"Reducing interest rates now will increase the inflationary pressures on the economy, which are high already," Stanley Fischer, the governor of the Bank of Israel told a press conference yesterday.
Fischer called the last-minute press conference in response to a report published yesterday in TheMarker that the Manufacturers Association and the Histadrut labor federation were planning to force him to lower rates by making changes in the Bank of Israel Law.
Fischer warned that lowering rates now would be a mistake: "The result of a lowering of interest rates wold be that in a few months we will need to raise them again."
He explained that this had happened three times in the past, at the end of 2001 when then governor David Klein lowered rates by 2% and later had to raise them by 4%.
"One can make a mistake once, but it is not worth repeating it. We need to follow a consistent policy," explained Fischer. The economy is in excellent shape, he said, and will still be excellent even if economic growth this year meets the central bank's most pessimistic forecast of 3.6%. (The optimistic forecast is 4.4%)

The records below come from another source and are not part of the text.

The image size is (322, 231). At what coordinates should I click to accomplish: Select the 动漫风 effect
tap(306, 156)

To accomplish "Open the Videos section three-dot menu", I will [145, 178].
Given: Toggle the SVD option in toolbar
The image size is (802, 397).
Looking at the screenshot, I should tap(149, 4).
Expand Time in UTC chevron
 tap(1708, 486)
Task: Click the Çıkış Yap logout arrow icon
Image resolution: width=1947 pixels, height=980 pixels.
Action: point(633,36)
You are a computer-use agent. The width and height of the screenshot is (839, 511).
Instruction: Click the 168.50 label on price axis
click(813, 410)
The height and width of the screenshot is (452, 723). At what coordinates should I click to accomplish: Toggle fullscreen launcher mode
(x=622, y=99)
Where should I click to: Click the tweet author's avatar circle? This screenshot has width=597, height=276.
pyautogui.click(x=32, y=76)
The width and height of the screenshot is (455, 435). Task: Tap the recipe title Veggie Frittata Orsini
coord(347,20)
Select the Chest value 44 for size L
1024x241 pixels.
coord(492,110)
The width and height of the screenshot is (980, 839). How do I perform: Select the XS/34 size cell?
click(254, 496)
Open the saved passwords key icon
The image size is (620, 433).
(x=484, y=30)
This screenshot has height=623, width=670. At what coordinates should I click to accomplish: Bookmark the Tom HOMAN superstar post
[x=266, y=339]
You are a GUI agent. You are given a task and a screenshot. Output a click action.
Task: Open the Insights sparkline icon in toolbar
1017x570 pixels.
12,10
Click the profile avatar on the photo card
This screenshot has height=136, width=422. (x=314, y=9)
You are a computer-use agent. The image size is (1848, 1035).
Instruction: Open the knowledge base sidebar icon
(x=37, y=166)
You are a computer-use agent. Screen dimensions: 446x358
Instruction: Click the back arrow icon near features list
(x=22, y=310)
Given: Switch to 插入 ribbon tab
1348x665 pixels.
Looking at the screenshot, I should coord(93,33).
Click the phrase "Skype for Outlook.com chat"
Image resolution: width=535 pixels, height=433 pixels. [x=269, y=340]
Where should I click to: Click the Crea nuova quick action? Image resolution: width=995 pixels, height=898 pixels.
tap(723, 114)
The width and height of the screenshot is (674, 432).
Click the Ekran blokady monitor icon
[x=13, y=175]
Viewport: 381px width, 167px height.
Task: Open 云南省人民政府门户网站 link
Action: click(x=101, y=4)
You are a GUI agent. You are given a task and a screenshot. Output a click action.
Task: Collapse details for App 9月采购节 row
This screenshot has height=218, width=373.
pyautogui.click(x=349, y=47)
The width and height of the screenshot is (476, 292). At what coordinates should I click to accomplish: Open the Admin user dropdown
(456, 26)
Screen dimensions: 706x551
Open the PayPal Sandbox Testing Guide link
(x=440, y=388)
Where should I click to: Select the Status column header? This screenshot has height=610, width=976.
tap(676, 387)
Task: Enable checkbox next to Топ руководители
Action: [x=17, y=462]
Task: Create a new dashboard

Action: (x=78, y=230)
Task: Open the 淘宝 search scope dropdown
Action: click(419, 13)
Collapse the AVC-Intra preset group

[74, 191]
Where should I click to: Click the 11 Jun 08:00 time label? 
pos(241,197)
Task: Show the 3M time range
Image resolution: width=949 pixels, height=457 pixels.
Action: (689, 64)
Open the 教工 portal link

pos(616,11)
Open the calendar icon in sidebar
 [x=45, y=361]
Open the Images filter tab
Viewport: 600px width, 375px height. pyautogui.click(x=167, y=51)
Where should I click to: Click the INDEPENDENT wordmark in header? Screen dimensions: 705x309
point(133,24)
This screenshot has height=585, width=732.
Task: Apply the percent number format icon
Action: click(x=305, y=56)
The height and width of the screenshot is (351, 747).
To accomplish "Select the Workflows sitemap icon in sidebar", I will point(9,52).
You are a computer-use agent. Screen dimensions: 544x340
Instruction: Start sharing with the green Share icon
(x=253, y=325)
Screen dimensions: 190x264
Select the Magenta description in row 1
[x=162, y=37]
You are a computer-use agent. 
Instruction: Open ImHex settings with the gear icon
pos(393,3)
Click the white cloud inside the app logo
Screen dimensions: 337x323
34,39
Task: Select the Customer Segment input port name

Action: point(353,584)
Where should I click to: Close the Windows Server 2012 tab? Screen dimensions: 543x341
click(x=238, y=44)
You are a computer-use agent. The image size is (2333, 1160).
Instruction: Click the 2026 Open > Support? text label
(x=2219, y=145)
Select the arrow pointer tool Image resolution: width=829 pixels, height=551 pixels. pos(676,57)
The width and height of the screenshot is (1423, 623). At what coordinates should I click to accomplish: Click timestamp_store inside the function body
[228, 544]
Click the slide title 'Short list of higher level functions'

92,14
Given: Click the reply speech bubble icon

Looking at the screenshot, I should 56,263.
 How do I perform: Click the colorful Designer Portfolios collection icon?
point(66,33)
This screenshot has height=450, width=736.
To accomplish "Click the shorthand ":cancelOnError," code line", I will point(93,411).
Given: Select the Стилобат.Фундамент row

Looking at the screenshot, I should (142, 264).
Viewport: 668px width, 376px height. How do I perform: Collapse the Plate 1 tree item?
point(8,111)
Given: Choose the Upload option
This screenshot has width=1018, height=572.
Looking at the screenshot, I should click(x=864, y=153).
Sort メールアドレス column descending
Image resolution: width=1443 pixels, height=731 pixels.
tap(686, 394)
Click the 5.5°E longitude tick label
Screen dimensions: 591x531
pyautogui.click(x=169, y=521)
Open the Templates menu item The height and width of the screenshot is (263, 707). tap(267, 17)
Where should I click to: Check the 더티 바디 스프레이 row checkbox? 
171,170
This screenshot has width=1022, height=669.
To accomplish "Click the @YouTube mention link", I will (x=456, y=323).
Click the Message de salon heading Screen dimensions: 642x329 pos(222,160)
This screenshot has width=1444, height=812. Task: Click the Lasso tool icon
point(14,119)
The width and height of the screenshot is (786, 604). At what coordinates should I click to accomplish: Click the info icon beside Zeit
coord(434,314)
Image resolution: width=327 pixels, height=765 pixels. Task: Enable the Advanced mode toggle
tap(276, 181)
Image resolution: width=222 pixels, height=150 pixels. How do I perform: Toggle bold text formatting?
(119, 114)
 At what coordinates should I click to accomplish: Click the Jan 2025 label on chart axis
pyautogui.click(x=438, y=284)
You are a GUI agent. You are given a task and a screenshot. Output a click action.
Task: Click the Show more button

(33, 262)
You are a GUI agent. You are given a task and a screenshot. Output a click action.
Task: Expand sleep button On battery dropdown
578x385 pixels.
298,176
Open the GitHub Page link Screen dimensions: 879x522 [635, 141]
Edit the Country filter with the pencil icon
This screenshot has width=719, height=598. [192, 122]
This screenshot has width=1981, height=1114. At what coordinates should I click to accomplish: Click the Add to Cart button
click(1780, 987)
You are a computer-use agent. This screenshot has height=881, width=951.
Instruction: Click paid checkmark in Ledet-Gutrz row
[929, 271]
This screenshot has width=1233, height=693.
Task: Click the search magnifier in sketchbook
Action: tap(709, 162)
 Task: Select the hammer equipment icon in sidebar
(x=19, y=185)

"We still do not see signs of an economic slowdown, or signs that would lead to a reduction in inflationary pressures," said Fischer. We have to accept the fact that the shekel is a strong currency, and this situation will continue for a long time, he added.
The central bank, treasury and Prime Ministers Office are finishing drafting the preliminary version of the new Bank of Israel Law, said Fischer, noting that the new law meets international standards. As to the proposal of Histadrut chairman Ofer Eini and Manufacturers Association president Shraga Brosh to change the law, Fischer said: "It is is not worth proposing a new law whose sole purpose is to lower interest rates by half a percent because of a specific problem.
"Laws are made for 50 years. A law is a very serious thing. If we do not understand the importance of the central bank, and what happened in the economy during the years 1980 to 1985, then we have learned nothing. A central bank is the main institution for economic stability and thereby [creating] economic growth. The bank's policy is intended to bring inflation to its target range, so there will be growth," said Fischer. He said it was not worth starting with populist games.
As to whether the bank would intervene in foreign currency markets to help exporters: "The central bank never says never. The Bank of Israel has reserves to deal with disturbances in the market or market failures; or with a situation where the markets are not functioning efficiently. That is something exceptional. If we intervene now, we will influence [markets] for maybe a week or two, but we will lose the trust we have earned over the years," he insisted.